▸ Stored data entries:
####################

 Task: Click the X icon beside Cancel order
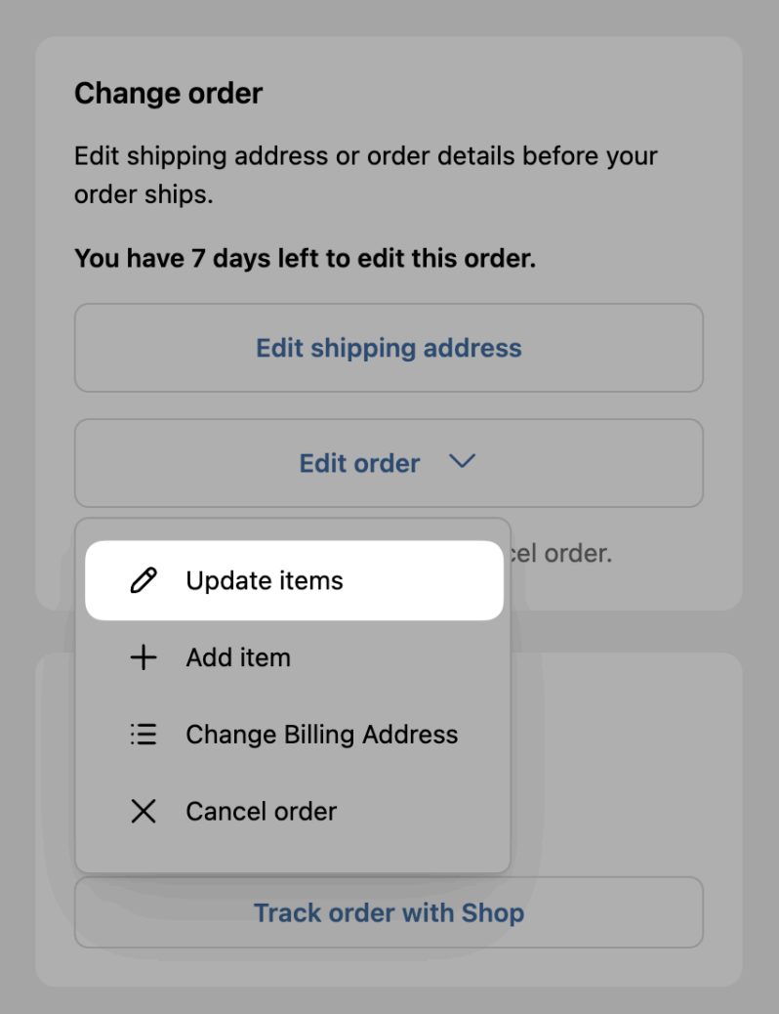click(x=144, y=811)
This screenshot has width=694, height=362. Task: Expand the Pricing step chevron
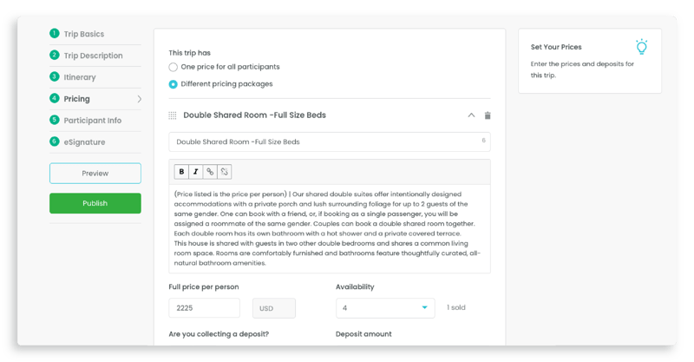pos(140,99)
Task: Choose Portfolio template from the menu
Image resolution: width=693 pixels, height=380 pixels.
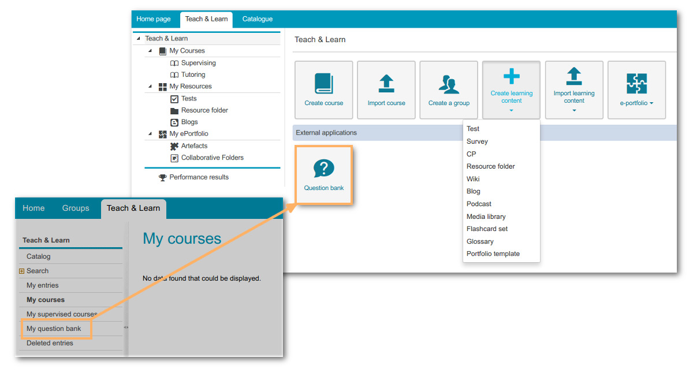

####################

▸ Instructions for the task: Please output every entry above exactly, without the pictures.

▸ Output for this exercise:
 Task: Click the X icon beside Cancel order
click(x=144, y=811)
This screenshot has width=694, height=362. Task: Expand the Pricing step chevron
pos(140,99)
Task: Choose Portfolio template from the menu
Image resolution: width=693 pixels, height=380 pixels.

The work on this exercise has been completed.